Lorsque que le phénomène se produit dans une zone ennoyée (de façon continue ou non), les sédiments enfouis se transforment progressivement sous l’effet de la pression de charge et de l’accroissement graduel de la température.

La matière devient plus compacte et les grains se cimentent. Au cours de cette transformation – aussi appelée diagenèse – une roche sédimentaire se forme.

Les roches sédimentaires contiennent souvent des traces d’organismes fossiles (coquillages, végétaux…) et se forment en profondeur.

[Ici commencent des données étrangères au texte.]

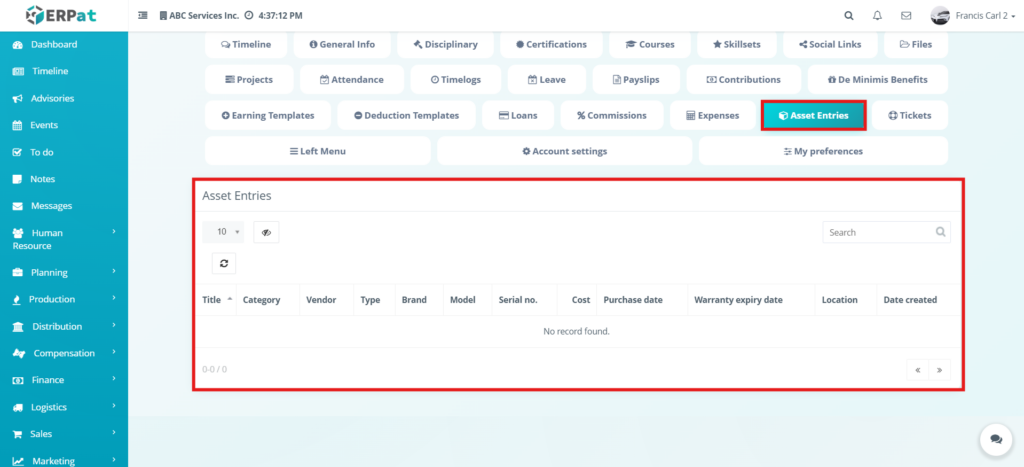The height and width of the screenshot is (467, 1024).
Task: Switch to the Tickets tab
Action: (x=909, y=115)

Leur remontée en surface est le résultat de processus tectoniques et de l’érosion des reliefs. La datation des roches sédimentaires s’appuie sur les principes de la stratigraphie (discipline qui étudie l’agencement des différentes couches géologiques et vise à reconstituer l’histoire de la Terre), notamment :  

  • Principe de continuité
    Une même couche a le même âge sur toute son étendue.
  • Principe d’uniformité
    Les anciennes structures géologiques sont le résultat des forces géologiques agissant comment à notre époque.
  • Principe de superposition
    En l’absence de déformations structurales, la couche la plus récente recouvre la plus ancienne.
  • Principe d’horizontalité
    Les couches sédimentaires se déposent horizontalement les unes au-dessus des autres
  • Principe d’identité paléontologique
    Des couches géologiques possédant des fossiles de même nature ont aussi le même âge.
  • Principe de recoupement
    Les couches géologiques sont plus anciennes que les failles qui les recoupent.
  • Principe d’inclusion
    Les fragments de roches inclus dans une couche géologique sont plus anciens que celles-ci.

 

Ces principes se vérifient fréquemment sur le terrain mais il existe également de nombreux contre-exemples, notamment dans les régions sédimentaires alluviales ou fluviatiles, et dans les reliefs accidentés. 

Les lacunes sédimentaires : Il arrive que deux couches ne soient pas en continuité chronologique. On parle alors de discontinuité temporelle ou de lacune. Les lacunes peuvent être liées à une érosion importante suivie d’une reprise de la sédimentation ou bien à l’interruption du processus de sédimentation. 

Les discordances sédimentaires : Il y a discordance lorsque la couche inférieure a subi une déformation et présente des failles ou des plissements tandis que la couche supérieure est à l’horizontale. Ce type de faciès révèle l’interruption de la sédimentation suivie d’une forte activité mécanique (déformation, basculement…) reflétant un changement du milieu de dépôt souvent lié à la fluctuation du niveau marin (épisode de transgression marine).